Sunday, April 15, 2007

Yom HaShoa Time Capsule in a Milkcan


Six of us raised our hands when the rabbi asked who had parents, siblings, grandparents, or great grandparents who died in the Holocaust. He invited us to come forward and we each lit a candle in remembrance.


My father got his visa to the US in 1934 through his aunt and uncle in Chicago. His parents were never able to get visas out of Germany.


I only know my grandparents through pictures like these, (the one of my grandfather Georg and the other of my grandmother Martha), through stories my father told me, and through the letters they sent him until 1942. My mother only got her visa in 1939 and just barely got out of Germany before the war, also leaving her parents behind.



After the candles were lit and some poems read, pictures from a show produced by the Holocaust Museum were projected onto the wall. Fortunately, I hand't read anything about this and had no idea what was going to happen. I wasn't even sure if this was a movie or a powerpoint or what. There was music and then images of the Warsaw ghetto. Then there was the accented voice of man coming from a speaker from the other side of the room. He was clearly speaking to us from the pictures, but from a different speaker. I'm not sure what those first lines were. Something about needing to write, to document what has happening. His amplified voice was louder than the speaker on the projector. And as I'm processing all this, out walks a man in a black suit and grey hair and the voice and the man become merge.

He introduced himself as Emanual Ringelblum. We were back in the early 1940s in the Warsaw Ghetto. He was telling us what had been happening in the last few years and about his project to get all the Ghetto dwellers to document what was happening in writing. I was totally transfixed and I'd really have to see it again to figure out exactly how he did this, what he said, whether he addressed us as Ghetto residents or outsiders. I know he wandered amongst us and gave some people sheets of paper which they read aloud, the words of Warsaw Jews written at the time and saved in metal boxes and milkcans so that the Nazis' deeds would be known. I think he said there were 10 boxes and six milkcans. After the war two survivors, only one who knew where the writings had been buried, helped to dig them up, though a few are still missing. I have no idea how long he talked to us. He left the room and the powerpoint voice, I think, said that he and his family had been found in the Polish home where he was being hidden and killed.

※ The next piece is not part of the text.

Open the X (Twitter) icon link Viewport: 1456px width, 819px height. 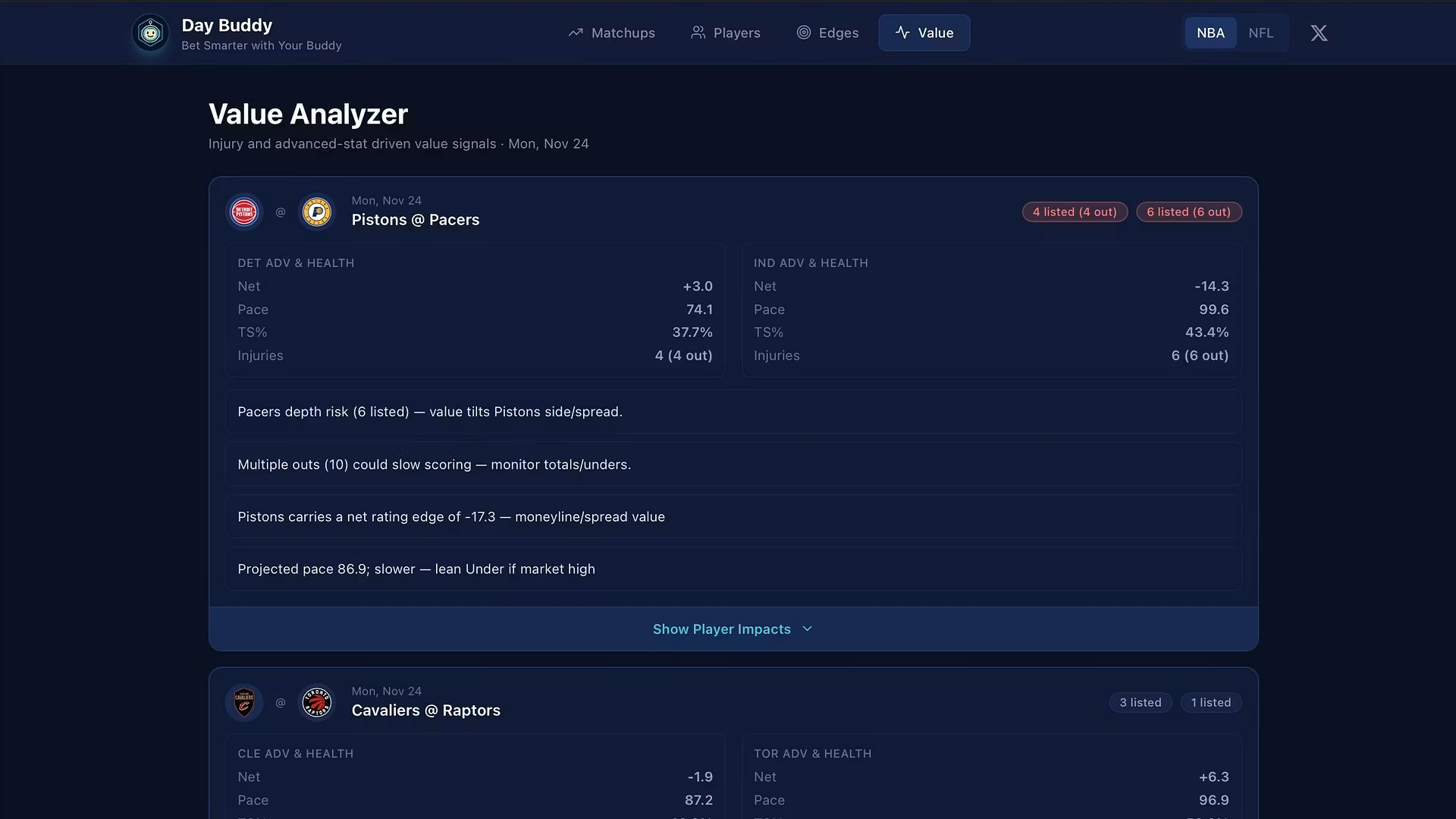coord(1319,33)
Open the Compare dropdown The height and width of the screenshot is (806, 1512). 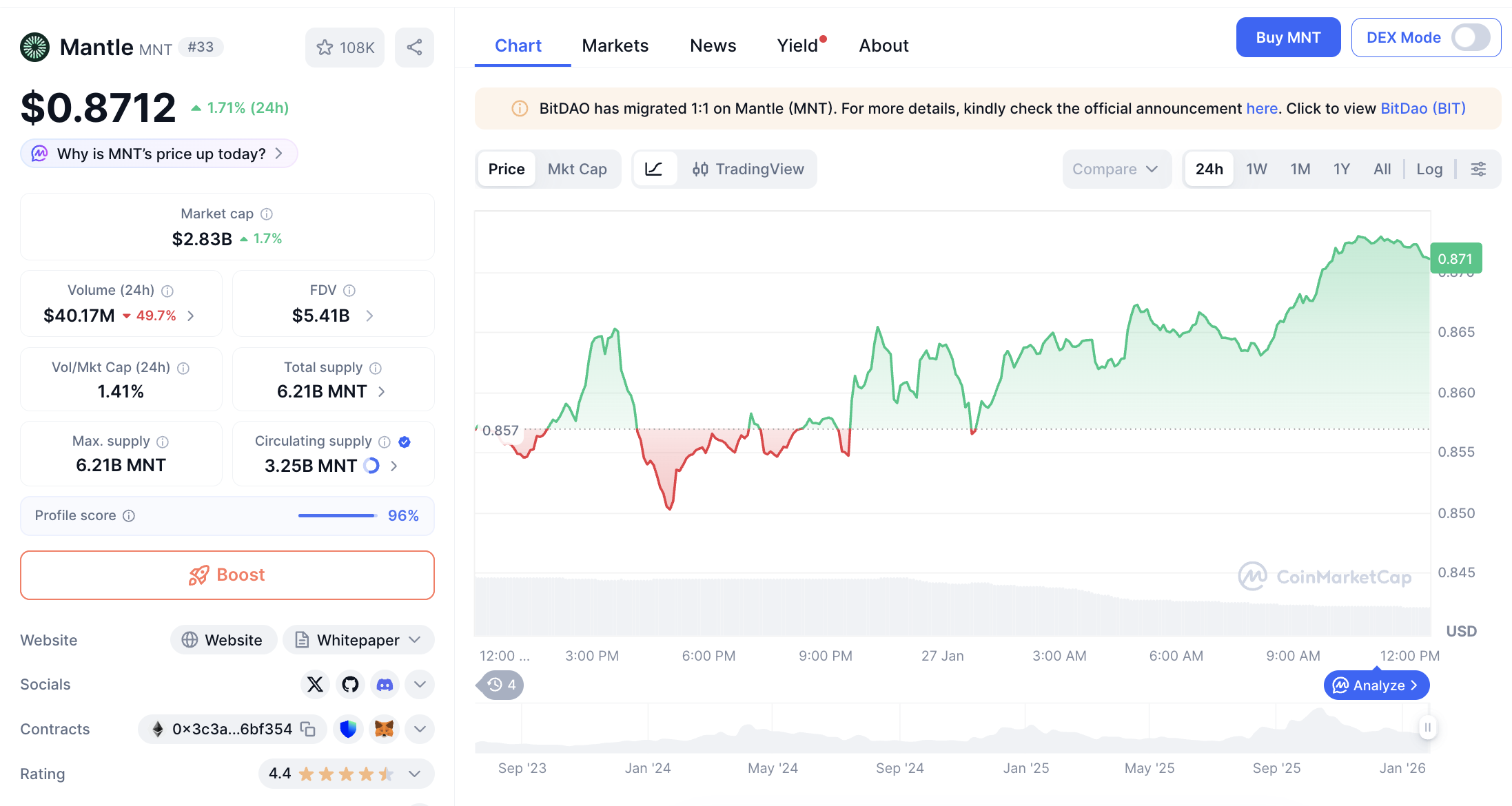pos(1115,169)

Then Emanual returned as Marc Spiegel and answered questions about this production of Time Capsule in a Milkcan that he performed for two years at the Holocaust Museum in Washington DC. Emanual/Marc urged us all to to write and document what is happening around us. Good encouragement for a blogger, encouragement I interpreted as increasing the more serious content here. Marc is in Anchorage as Albert Einstein Alive which he is performing around the state and for kids in the Anchorage School District. His lucky son Ben got to come along on this trip.

Another fascinating Jewish WWII chronicler is Victor Klemperer [you may have to log in to the NYTimes online to read this review, but do it, it's free and worth every penny] whose two volune I Will Bear Witness Italics chronicles his daily life in and around Dresden during WWII. He talks about the mundane - planting his garden, getting his car repaired - and he talks about how the Nazis are manipulating language to effectively get the German people to support the Nazi Party, a particularly appropriate topic for those living under the Bush regime. It is a fascinating account of day-to-day life of a Jewish professor in Nazi Germany. He had converted to Christianity and was married to an 'Aryan' and had been on the front lines for Germany in WWI, all of which helped delay his being taken to the concentration camps. The first volume covers 1933-1941. The second volume covers 1942-1945.